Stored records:
++++++++++++++++++++

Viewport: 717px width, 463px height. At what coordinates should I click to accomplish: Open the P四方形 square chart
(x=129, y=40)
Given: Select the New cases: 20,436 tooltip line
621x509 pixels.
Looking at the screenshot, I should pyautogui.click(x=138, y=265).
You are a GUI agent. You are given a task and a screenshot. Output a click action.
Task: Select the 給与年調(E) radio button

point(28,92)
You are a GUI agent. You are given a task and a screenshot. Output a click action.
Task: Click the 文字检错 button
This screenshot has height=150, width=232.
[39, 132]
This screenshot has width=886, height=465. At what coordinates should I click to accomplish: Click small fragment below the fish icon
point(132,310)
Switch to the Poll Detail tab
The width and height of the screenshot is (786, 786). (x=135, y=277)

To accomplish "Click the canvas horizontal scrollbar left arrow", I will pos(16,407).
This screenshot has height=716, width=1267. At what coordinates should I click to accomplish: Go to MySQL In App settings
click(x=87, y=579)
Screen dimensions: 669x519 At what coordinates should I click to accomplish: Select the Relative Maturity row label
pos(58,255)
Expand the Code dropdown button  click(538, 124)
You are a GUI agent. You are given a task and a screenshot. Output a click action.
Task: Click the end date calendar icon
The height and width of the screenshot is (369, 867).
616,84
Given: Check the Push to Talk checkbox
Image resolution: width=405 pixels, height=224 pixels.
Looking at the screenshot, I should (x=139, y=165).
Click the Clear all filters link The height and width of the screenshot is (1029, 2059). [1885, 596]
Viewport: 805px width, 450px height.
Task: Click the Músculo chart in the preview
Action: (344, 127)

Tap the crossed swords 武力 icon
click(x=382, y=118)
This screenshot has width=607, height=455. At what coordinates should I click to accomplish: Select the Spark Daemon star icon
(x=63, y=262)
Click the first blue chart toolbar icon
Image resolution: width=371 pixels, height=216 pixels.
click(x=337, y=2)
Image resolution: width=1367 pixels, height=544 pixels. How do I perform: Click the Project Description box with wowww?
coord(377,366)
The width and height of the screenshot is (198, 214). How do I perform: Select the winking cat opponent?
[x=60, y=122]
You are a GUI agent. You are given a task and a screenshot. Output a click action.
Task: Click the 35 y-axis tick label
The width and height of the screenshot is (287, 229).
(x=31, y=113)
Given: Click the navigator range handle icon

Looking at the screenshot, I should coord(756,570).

++++++++++++++++++++

[What you will do] Reproduce verbatim the stretch of lines beginning with the one containing "The width and height of the screenshot is (198, 214)." and ending at the close of the entries above.

[Answer below]
The width and height of the screenshot is (198, 214). How do I perform: Select the winking cat opponent?
[x=60, y=122]
You are a GUI agent. You are given a task and a screenshot. Output a click action.
Task: Click the 35 y-axis tick label
The width and height of the screenshot is (287, 229).
(x=31, y=113)
Given: Click the navigator range handle icon

Looking at the screenshot, I should coord(756,570).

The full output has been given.